### Activity:
Starting at the top of the records below, write out each line exactly as it stands, stopping after the line with "Given: Expand the"; exclude the pictures.

Given entries below:

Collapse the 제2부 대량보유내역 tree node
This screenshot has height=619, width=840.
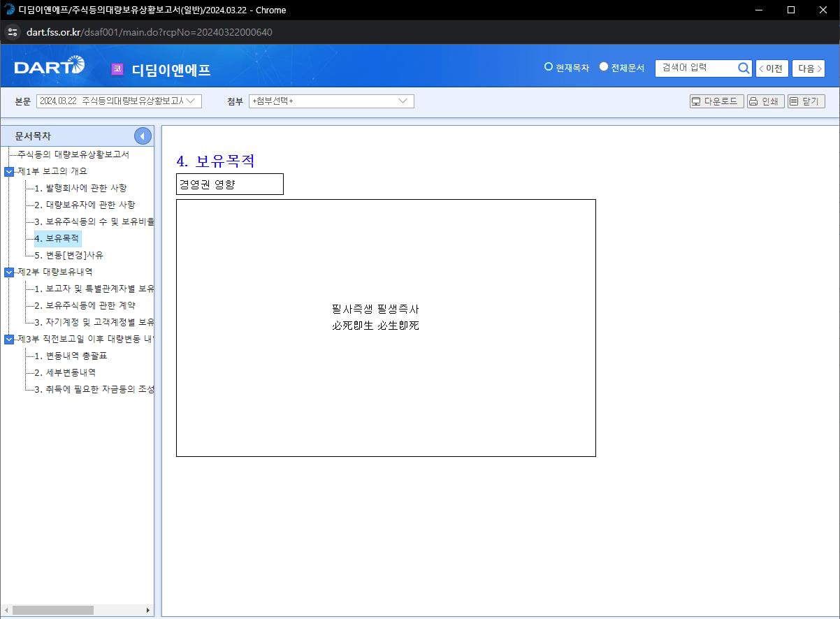[x=8, y=272]
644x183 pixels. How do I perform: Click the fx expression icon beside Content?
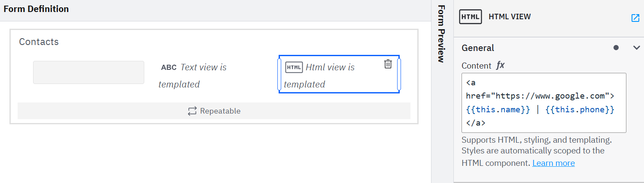tap(500, 66)
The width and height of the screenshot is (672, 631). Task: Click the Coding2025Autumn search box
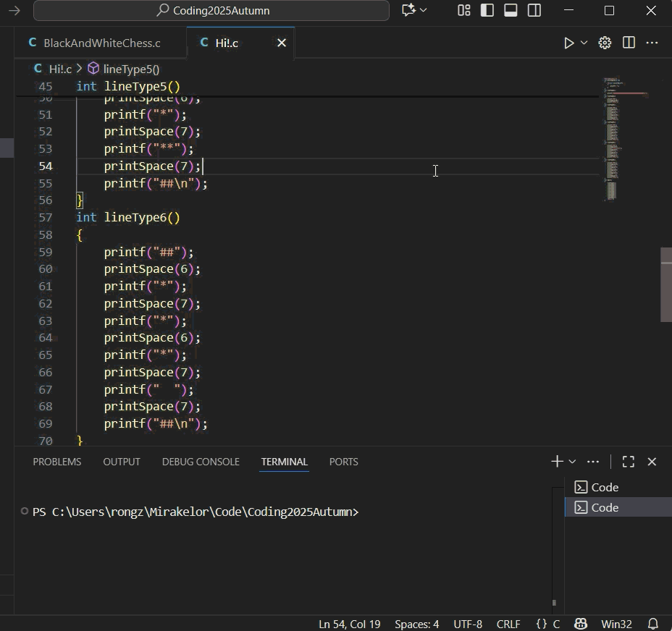coord(211,10)
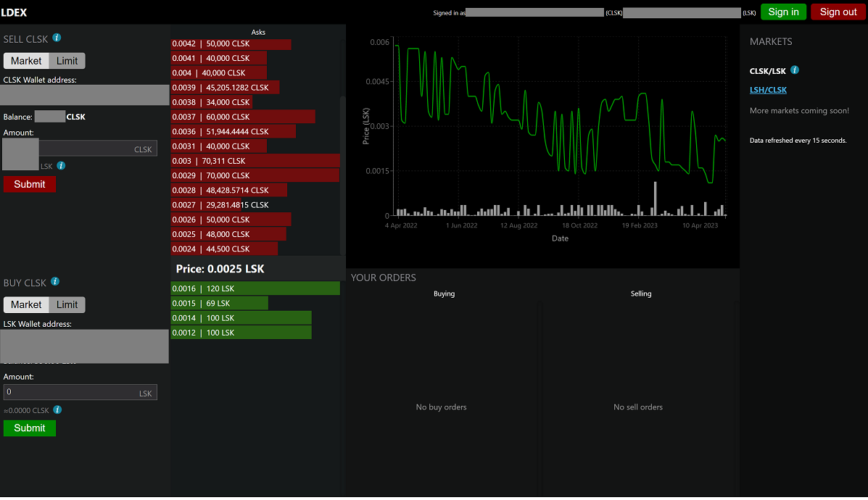Click the info icon beside SELL CLSK
Screen dimensions: 868x500
(x=57, y=38)
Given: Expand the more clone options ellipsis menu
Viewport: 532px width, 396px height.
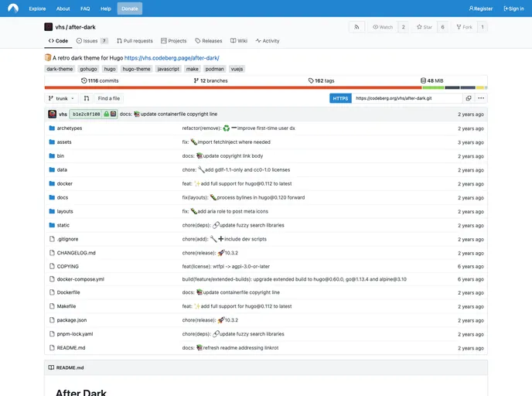Looking at the screenshot, I should (481, 98).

End of Given entries.

### Output of the exercise:
Collapse the 제2부 대량보유내역 tree node
This screenshot has height=619, width=840.
[x=8, y=272]
644x183 pixels. How do I perform: Click the fx expression icon beside Content?
tap(500, 66)
The width and height of the screenshot is (672, 631). Task: Click the Coding2025Autumn search box
coord(211,10)
Click the info icon beside SELL CLSK
Screen dimensions: 868x500
(x=57, y=38)
Given: Expand the more clone options ellipsis menu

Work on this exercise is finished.